New Delhi: Markets regulator Securities and Exchange Board of India, or Sebi, on Friday said listing of state-owned entities would make them disciplined and bring them under investors and regulator’s scrutiny, while welcoming the government’s ambitious disinvestments programme.
“I think PSUs (public sector undertakings) coming into listing is a good thing because listing does impose its own discipline,” Sebi chairman CB Bhave told PTI when asked about the announcement by finance minister Pranab Mukherjee that government would divest stake in these undertakings but retain at least 51% stake.
Asked if PSUs like NHPC and Oil India would get extension if they are unable to come out with the public issue within the stipulated time, he said Sebi’s nod has one-year validity and the same rules would apply to them.

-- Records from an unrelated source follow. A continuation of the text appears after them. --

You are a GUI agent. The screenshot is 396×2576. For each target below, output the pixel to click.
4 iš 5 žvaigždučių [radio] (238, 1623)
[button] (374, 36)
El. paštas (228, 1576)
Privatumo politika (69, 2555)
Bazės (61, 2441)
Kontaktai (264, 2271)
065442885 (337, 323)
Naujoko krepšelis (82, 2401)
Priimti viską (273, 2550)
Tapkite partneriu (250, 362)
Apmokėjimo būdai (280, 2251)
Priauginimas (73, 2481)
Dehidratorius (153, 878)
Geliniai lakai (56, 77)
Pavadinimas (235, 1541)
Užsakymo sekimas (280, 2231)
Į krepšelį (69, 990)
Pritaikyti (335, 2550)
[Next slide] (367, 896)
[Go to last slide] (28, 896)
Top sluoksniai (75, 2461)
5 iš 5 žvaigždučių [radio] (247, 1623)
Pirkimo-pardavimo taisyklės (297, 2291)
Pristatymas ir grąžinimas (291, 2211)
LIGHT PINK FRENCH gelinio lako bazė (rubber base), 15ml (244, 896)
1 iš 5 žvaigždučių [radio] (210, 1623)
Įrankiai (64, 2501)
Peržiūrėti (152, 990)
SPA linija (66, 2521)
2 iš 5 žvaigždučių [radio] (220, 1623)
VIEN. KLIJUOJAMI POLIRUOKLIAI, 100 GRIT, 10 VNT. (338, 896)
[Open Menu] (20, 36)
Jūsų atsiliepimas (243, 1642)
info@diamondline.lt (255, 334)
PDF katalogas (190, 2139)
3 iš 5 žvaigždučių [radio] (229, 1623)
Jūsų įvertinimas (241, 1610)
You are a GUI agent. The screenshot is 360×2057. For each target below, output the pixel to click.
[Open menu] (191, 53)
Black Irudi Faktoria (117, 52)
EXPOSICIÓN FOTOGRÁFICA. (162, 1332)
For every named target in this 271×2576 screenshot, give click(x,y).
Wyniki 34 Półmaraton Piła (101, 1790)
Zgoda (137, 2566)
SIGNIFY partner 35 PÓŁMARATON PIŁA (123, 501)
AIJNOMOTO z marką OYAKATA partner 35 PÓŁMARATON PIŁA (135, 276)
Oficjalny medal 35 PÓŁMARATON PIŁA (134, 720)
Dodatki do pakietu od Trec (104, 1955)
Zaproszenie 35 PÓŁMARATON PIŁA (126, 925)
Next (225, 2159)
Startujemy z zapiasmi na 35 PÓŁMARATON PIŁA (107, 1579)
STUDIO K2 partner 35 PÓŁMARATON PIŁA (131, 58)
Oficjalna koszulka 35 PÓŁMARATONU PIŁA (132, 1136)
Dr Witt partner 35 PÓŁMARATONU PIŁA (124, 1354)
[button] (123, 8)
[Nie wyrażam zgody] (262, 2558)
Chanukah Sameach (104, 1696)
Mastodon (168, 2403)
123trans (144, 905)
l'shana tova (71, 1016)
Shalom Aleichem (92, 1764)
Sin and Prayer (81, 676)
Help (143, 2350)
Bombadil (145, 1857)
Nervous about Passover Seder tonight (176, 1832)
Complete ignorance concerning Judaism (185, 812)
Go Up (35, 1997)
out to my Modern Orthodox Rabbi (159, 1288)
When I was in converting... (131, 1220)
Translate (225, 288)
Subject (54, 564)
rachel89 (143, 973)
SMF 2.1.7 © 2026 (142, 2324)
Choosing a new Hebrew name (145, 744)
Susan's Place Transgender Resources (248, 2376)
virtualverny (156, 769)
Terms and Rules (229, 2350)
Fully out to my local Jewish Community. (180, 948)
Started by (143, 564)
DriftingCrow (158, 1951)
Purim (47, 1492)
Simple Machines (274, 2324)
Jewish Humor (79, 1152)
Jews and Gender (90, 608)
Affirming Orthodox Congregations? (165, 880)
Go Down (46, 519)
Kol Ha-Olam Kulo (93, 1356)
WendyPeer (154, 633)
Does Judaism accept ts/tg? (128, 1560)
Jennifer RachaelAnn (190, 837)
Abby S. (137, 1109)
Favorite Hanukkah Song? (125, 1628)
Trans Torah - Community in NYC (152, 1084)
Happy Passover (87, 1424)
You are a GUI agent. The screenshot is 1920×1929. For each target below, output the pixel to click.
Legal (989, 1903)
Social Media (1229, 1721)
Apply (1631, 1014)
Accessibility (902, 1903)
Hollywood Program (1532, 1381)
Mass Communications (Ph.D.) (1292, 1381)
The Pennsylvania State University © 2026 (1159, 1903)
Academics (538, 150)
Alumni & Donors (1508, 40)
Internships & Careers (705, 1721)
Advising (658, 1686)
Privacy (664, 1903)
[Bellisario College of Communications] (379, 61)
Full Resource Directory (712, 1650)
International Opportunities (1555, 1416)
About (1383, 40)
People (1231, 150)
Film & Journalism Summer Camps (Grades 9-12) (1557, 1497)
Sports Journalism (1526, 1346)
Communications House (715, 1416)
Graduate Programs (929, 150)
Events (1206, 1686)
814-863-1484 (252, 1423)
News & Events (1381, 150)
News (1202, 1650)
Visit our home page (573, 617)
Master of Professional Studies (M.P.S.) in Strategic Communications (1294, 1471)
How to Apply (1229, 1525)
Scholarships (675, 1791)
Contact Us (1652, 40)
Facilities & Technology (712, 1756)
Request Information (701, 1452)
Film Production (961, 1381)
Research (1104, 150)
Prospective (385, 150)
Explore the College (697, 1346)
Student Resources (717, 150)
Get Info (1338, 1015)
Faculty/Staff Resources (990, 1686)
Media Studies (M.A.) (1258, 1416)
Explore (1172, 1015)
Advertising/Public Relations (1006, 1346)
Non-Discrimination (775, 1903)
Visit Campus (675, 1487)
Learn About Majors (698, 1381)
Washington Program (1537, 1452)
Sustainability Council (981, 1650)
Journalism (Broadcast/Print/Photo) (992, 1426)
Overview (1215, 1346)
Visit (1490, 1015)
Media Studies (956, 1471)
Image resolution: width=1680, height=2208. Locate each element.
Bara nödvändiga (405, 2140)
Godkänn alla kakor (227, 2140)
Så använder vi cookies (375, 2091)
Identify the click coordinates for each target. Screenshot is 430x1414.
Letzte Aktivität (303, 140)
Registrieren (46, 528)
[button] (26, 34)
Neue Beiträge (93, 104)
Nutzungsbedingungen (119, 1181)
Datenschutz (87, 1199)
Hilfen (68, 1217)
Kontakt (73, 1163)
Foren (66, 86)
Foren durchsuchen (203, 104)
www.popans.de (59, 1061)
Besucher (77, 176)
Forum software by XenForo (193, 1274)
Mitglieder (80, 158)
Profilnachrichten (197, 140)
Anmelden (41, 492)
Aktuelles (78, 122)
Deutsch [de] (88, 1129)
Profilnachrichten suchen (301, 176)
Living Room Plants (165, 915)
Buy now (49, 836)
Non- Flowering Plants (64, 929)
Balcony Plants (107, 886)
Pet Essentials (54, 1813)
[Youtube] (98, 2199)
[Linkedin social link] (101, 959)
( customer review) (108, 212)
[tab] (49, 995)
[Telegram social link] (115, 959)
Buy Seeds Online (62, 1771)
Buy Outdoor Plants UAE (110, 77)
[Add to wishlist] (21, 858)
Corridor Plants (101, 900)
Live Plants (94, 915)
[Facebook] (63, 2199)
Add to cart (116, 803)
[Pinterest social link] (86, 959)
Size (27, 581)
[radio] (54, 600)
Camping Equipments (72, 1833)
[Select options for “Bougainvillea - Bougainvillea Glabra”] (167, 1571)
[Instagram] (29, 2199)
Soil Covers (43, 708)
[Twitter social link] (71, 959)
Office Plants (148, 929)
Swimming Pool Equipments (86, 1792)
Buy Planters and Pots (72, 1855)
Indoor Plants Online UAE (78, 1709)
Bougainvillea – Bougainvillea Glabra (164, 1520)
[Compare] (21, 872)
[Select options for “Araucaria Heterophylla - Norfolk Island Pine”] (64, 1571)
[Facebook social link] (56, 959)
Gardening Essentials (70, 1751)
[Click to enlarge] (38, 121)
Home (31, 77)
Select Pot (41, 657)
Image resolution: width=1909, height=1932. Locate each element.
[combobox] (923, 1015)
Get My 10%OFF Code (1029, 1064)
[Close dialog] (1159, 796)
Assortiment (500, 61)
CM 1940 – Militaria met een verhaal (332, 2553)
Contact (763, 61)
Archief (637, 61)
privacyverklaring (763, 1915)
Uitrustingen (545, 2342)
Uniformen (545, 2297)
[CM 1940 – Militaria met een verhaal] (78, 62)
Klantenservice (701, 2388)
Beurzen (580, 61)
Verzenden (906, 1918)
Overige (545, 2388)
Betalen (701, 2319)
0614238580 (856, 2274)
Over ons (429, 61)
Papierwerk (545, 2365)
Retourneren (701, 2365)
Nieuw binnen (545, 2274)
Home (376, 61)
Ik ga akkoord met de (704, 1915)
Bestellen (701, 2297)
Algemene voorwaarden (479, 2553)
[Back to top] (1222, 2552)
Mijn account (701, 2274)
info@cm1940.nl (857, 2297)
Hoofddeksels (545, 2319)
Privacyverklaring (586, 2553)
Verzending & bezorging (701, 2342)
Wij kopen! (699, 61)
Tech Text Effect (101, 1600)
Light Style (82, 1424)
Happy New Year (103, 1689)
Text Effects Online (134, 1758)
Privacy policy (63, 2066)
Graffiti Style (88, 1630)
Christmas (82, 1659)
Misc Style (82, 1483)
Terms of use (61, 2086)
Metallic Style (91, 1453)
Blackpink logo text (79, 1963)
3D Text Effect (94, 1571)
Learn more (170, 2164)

As per the clearances given by Sebi for the draft shareholding prospectus, the two PSUs have time till September to launch their public issues and in case it is delayed beyond this point, they will have to start the process afresh.
“The first thing (that it will do is, if PSUs)... want any additional capital you have to go by what capital raising norms for listed companies are,” Bhave said.
Secondly, he added, the listing will subject PSUs to the financial discipline as their activities would be wathced everyday by the stock market. “The stock market (will be) making a judgement on what you are doing,” he added.
The PSUs, Bhave added, would also be required to come out with quarterly reports as part of the listing requirement, which will even be good for the government.
“The listing will also get you their quarterly results and you know more on the up to date basis as to what is happening in the PSUs. So in a sense, it is good for the government as well. So that is a welcome thing,” he added.
The government wants state-owned companies to get listed on the stock markets so that people can own their shares. The PSU listing, however, will be subject to government retaining 51% stake in them.